Hidemichi Tanaka wrote a landmark paper in 1986 entitled ‘The Mongolian script in Giotto’s paintings at the Scrovegni Chapel at Padova’. It is published in Akten des XXV. Internationalen Kongresses fur Kunstgeschichte Pt.6 pp.167-74.
What is a little unexpected about Giotto’s use of the Mongolian script is that its invention is dated to c.1269- just a couple of years after Giotto’s birth, and his paintings for the Scrovegni chapel in Padua, using a version of the script, were completed not later than about 1305.
Even earlier examples occur in Assisi, where the ‘Master of the Isaac stories’ (dated variously 1290-95 and 1296-1300) makes a better copy of individual letters, but turns the whole at right-angles to the page, as if an Asian fold-out book had been stitched to make it more nearly resemble a European manuscript. (Notice what seem to be ‘paragraphs’ here?).
So by 1315, Phagspa script was known to some foreigners in western Europe and we know the same true in southern China, where a tombstone carved in Phagspa script bears that date. The stone itself bears Nestorian ornament but this carving seems plainly older than the inscription, which suggests that the original stone has been re-used, and possibly its older inscription re-carved rather later.
Giotto’s knowing the form of Phagspa script is said by Arnold to be due to his access to documents brought to the Papal court – chiefly, of course, by Franciscans. On this point, see Lauren Arnold, Princely Gifts and Papal Treasures: The Franciscan Mission to China and Its Influence on the Art of the West, 1250-1350. Desiderata Press, 1999, pp.124-125.
Avignon and not Rome was the Papal court at that time – from 1309 to 1377- so when we read of an archive and inventory having ‘papirum tartaricorum’ it can be assumed the documents were in Avignon at the time. The inventory was made after the death in 1314 of Clement V in 1314.
Arnold reproduces the relevant paragraphs from the documents. (ibid. p.37).

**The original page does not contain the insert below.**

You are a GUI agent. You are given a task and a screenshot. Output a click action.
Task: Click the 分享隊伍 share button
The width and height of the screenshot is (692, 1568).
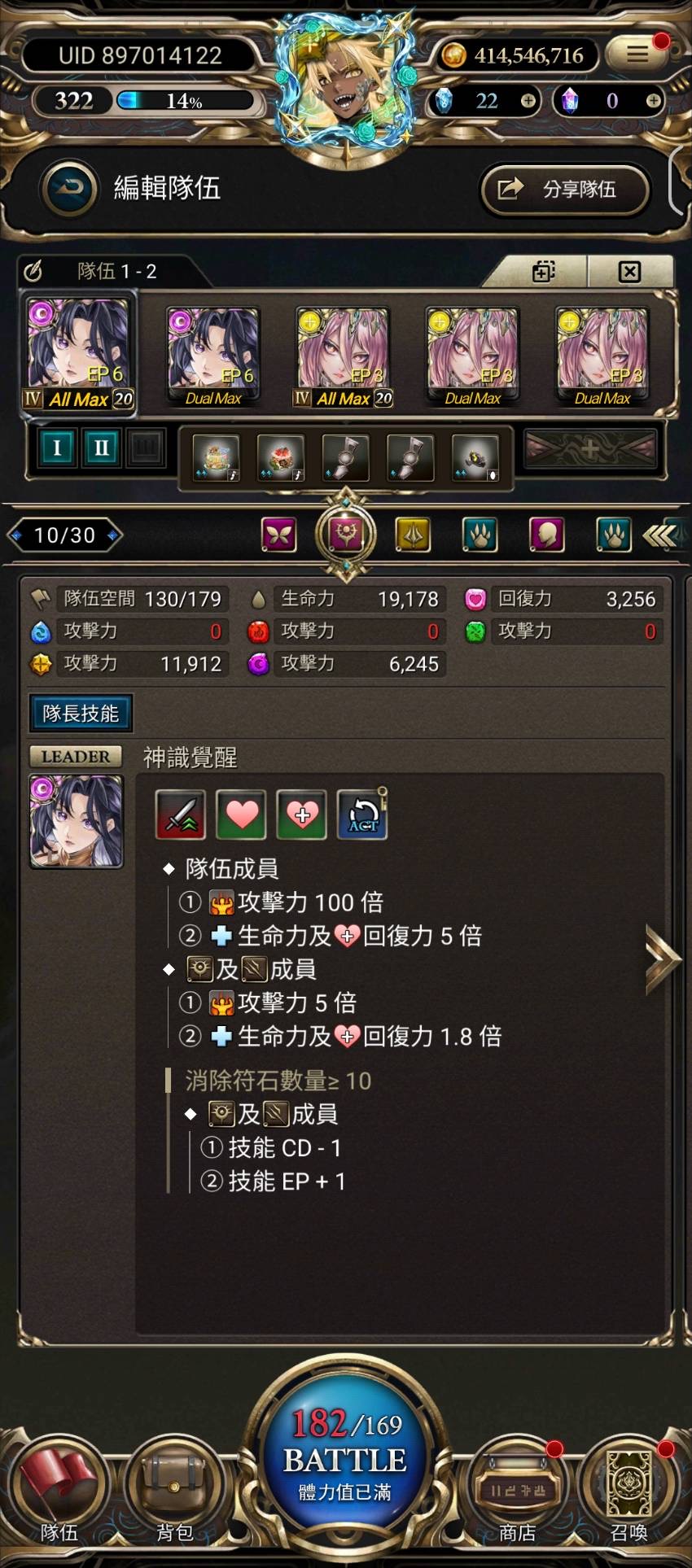(565, 190)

Now this array of events, I think you’ll see, connects rather well with our manuscript. As I’ve pointed out in several posts, there is very little reference to European mores, or to any place in Europe, in its imagery and the single exception – as far as places are concerned – appears to me to refer to Avignon and certainly to belong to the latest stratum of the manuscript’s imagery.
On Avignon as the only site in Europe represented on folio 86v, see second half of my post: ‘Green Ocean Matthew Paris DATES‘
Three centuries later, as the keenest Voynich researchers will know, Athanasius Kircher received from one Fr. Mattias a copy of a ‘Voynich-like’ script.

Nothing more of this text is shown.